### Text shown

━━━━━━━━

Rt, the variable that describes the seven-day, rolling-average rate of transmission of new COVID-19 cases, hit 1.26 from samples taken November 3.
An Rt figure greater than 1.0 means that each new COVID-19 patient is infecting more than one other person, on average, and the spread of the virus is increasing.
Since its mid-April COVID-19 spike, the highest reported RT in New Jersey was 1.48, recorded August 1. The lowest was 0.62, recorded June 9.
Hospitalizations tripled since August levels, Camden County leads state in school-based infections
Throughout New Jersey, 1,224 people currently are hospitalized with a suspected case of COVID-19. That’s three times the figures last seen in August, New Jersey Health Commissioner Judy Persichilli said.
Among those hospitalized patients, 238 are in intensive or critical care, and 68 of the ICU and critical-care patients (36 percent) are on ventilators.
Across the state, 840 long-term care (LTC) centers have reported at least one case of COVID-19, and 191 are dealing with an active outbreak. LTCs account for 39,999 infected patients and staff in New Jersey, or 16 percent of total cases.
That includes 25,721 residents and 14,278 staffers sickened by the virus, as well as 7,232 lab-confirmed resident and staff deaths (50 percent of the statewide total), with facilities self-reporting 121 staff deaths.
Of 656 veterans residing in a state-run home, 396 residents have tested positive for COVID-19, and 146 have died from complications related to the virus. Ten veterans presently are hospitalized with COVID-19, and 248 have recovered from the virus.

━━━━━━━━

### Data excerpt
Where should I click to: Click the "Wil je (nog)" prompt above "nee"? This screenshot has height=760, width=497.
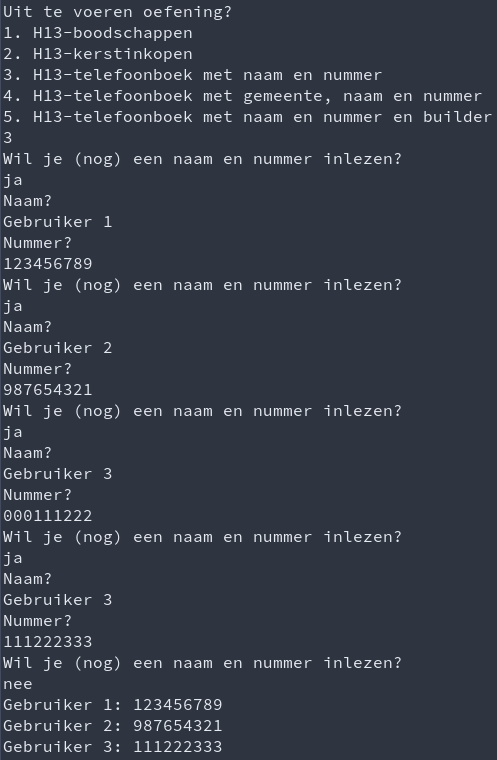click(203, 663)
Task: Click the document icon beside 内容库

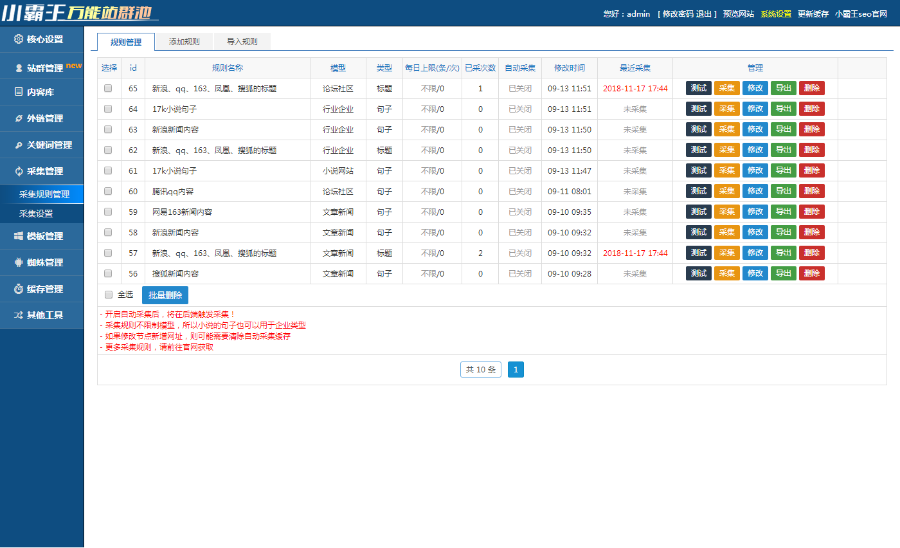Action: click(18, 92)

━━━━━━━━

Print the New Jersey COVID-19 report above in full, word for word.

Rt, the variable that describes the seven-day, rolling-average rate of transmission of new COVID-19 cases, hit 1.26 from samples taken November 3.
An Rt figure greater than 1.0 means that each new COVID-19 patient is infecting more than one other person, on average, and the spread of the virus is increasing.
Since its mid-April COVID-19 spike, the highest reported RT in New Jersey was 1.48, recorded August 1. The lowest was 0.62, recorded June 9.
Hospitalizations tripled since August levels, Camden County leads state in school-based infections
Throughout New Jersey, 1,224 people currently are hospitalized with a suspected case of COVID-19. That’s three times the figures last seen in August, New Jersey Health Commissioner Judy Persichilli said.
Among those hospitalized patients, 238 are in intensive or critical care, and 68 of the ICU and critical-care patients (36 percent) are on ventilators.
Across the state, 840 long-term care (LTC) centers have reported at least one case of COVID-19, and 191 are dealing with an active outbreak. LTCs account for 39,999 infected patients and staff in New Jersey, or 16 percent of total cases.
That includes 25,721 residents and 14,278 staffers sickened by the virus, as well as 7,232 lab-confirmed resident and staff deaths (50 percent of the statewide total), with facilities self-reporting 121 staff deaths.
Of 656 veterans residing in a state-run home, 396 residents have tested positive for COVID-19, and 146 have died from complications related to the virus. Ten veterans presently are hospitalized with COVID-19, and 248 have recovered from the virus.